> _Provided text_
Trending Topics is a column that looks at the week in hockey, occasionally according to Twitter. If you're only going to comment to say how stupid Twitter is, why not just go have a good cry for the slow, sad death of your dear internet instead?
Actual quote from real-live NHL deputy commissioner Bill Daly in an interview with Michael Russo of the Minneapolis Star-Tribune. I swear this is a thing he said to another person.
"It's not a feature of our system that every player is guaranteed every dollar he contracts for."
Oh, Bill.
That's not the kind of quote you want getting splashed around by, say, a well-known and very vocal player agent. Say, one with 22,150 followers or so. Which of course is where I first saw it. What Allan Walsh didn't tell his followers — and really, why would you or anyone else be surprised by this? — is that what Daly was talking about was not, in reality, the league's desire to roll back salaries 19 or 20 percent (a figure Daly writes off as being inaccurate, by the way, not that you can trust anything anyone on either side says as far as you can throw them).
In point of fact, Daly was talking about escrow. What he meant, more or less, was that the current structure of the league and players' association's collective bargaining agreement has, built into it, a stipulation that says players will have to set aside X number of dollars if conditions Y and Z are not met, and that therefore, if a player were to sign a contract for $1 million a season, he is not explicitly guaranteed every cent of that money because part of it will be held in escrow.
It's not the hardest thing in the world to follow, but that's a pretty nuanced argument. The average fan, or even the diehards, do not have a knowledge of how the CBA determines escrow payments and withholdings, and most probably don't know what escrow is unless they read about this stuff every day.
Reading about escrow checks isn't sexy or interesting, though. Bill Daly saying out loud that players aren't guaranteed the money in their current contracts — and again, it's very obviously taken out of context — very much is. You can see very easily how a quote like that could be very easily misconstrued, and so it was. The context doesn't matter because all people take away from this is "Bill Daly said players aren't entitled to the money guaranteed to them in the agreements they signed," which reads as "The owners are trying to get back money on contracts they signed."
To wit, responses to that quote included [all sic'd]:
"Wow. If that is not a symbolic statement of bad faith negotiations, I don't know what is."
"but him and Bettman receive every dollar they're contracted for? Oh ya, that seems fair."
[Note: Actually, this separate report seems to indicate "him and Bettman" may forego their pay in the event of a lockout]
"The Chutzpah is infuriating. NHL says that to them a deal is not a deal. So nonchalant about it."
"he makes no sense. If the teams didn't want to pay then they shouldn't have offered the contracts."
Of course, that's the response Walsh, the Players' Association, and so forth want fans to have. It doesn't much matter that it was taken out of the context of a discussion about escrow, because this is a war for hearts and minds, and it's one that dumbass quotes like Daly's make very, very easy to win.
But there's another issue here: This isn't exactly Republicans taking the Obama, "You didn't build that," quote about highway infrastructure and twisting it to be about the government's role in small enterprise.
The fact of the matter is, the NHL does indeed want to roll back player salaries, though not formally. It wants to reduce the share players receive in hockey-related revenues and indeed redefine what constitutes HRR. And what would that mean? Per Russo: "In the first three years of the NHL's proposal last Tuesday, the players' givebacks to the owners would be via escrow." Daly confirmed as much.

> _Data provided_
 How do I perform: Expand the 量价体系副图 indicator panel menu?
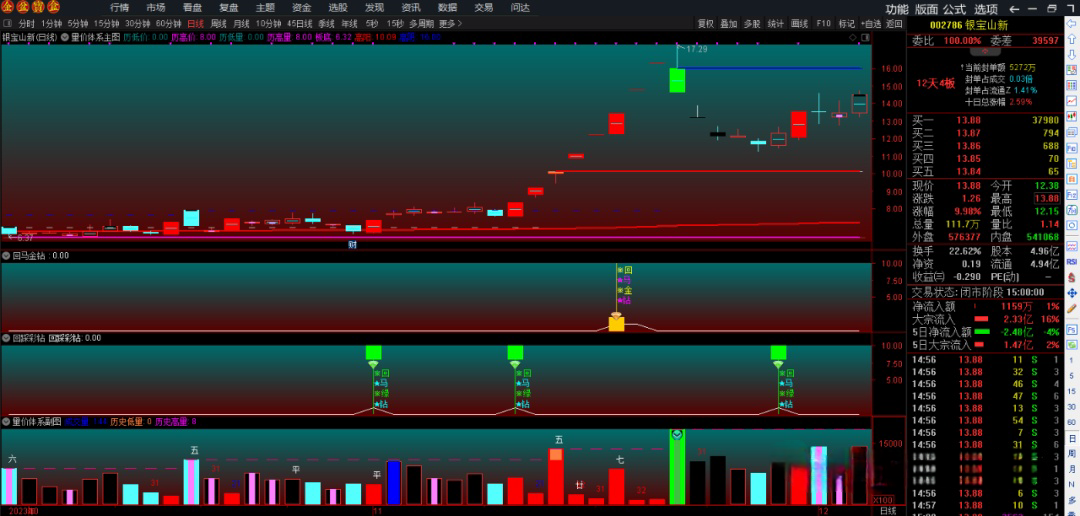point(6,421)
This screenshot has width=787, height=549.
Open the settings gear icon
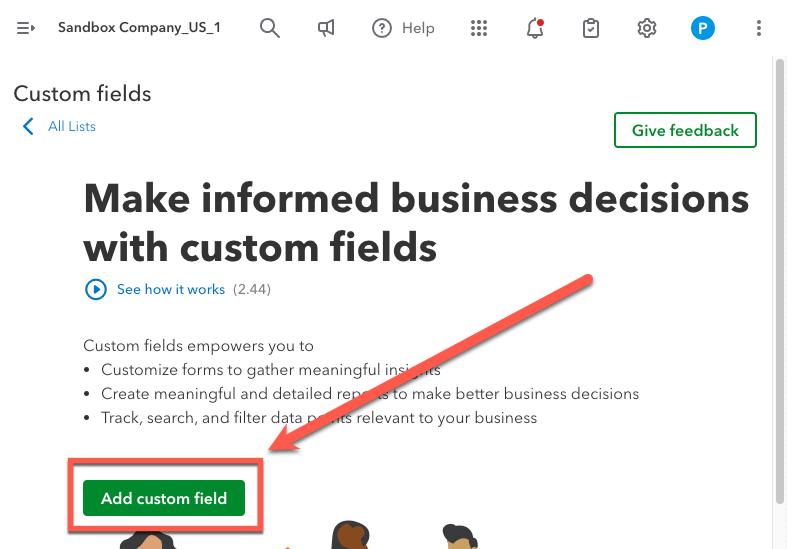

> _Exercise tasks_
1) In the hockey column, who conducted the interview with Bill Daly, and for which newspaper?
2) Reproduce the hockey column's passage between "In point of" and "held in escrow.", inclusive.
3) List every person named in the hockey column.
The lines are not needed for anything that follows.

> _Answers given_
1) Michael Russo of the Minneapolis Star-Tribune.

2)
In point of fact, Daly was talking about escrow. What he meant, more or less, was that the current structure of the league and players' association's collective bargaining agreement has, built into it, a stipulation that says players will have to set aside X number of dollars if conditions Y and Z are not met, and that therefore, if a player were to sign a contract for $1 million a season, he is not explicitly guaranteed every cent of that money because part of it will be held in escrow.

3) Bill Daly, Michael Russo, Allan Walsh, Bettman, Obama